Perjalanan menuju lokasi membutuhkan waktu yang tak singkat. Kami berangkat dari bandara Sultan Hasanuddin Makassar kemudian singgah di bandara Haluoleo Kendari. Dari Kendari, kami melanjutkan perjalanan dengan pesawat perintis berukuran kecil menuju bandara Matohara yang ada di pulau Wangi-wangi. Eh tunggu dulu, ini belum sampai! Dari bandara Matohara, kita melanjutkan perjalanan darat menuju dermaga. Yap, kita harus naik kapal menyebrang menuju pulau Kaledupa, setelah dari Kaledupa baru deh kita naik speed boat menuju pulau Hoga!
Pertama, kita semua harus test dive terlebih dahulu. Kenapa? karena sebagian besar kegiatan kita nanti pasti mengharuskan kita untuk diving, jadi memang disarankan yang mengikuti kegiatan ini harus memiliki lisensi selam.

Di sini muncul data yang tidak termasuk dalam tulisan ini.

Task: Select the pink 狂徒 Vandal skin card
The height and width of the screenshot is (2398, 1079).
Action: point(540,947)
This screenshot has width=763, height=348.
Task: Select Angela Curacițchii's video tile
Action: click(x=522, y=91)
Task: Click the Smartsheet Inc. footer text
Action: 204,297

Kegiatan Summer Course di Pulau Hoga, Wakatobi
Oh iya, teman-teman kita disana kebanyakan bule-bule dari berbagai negara. Banyak dari mereka yang sama seperti kita sedang mengikuti summer course marine ecology dan banyak juga yang sedang melakukan penelitian. Jadi setiap 2 kali dalam setahun, Pulau Hoga dari pihak Operation Wallacea akan kedatangan turis-turis dari berbagai macam negara untuk belajar. Tak jarang yang mengatakan bahwa pulau Hoga adalah pulau penelitian.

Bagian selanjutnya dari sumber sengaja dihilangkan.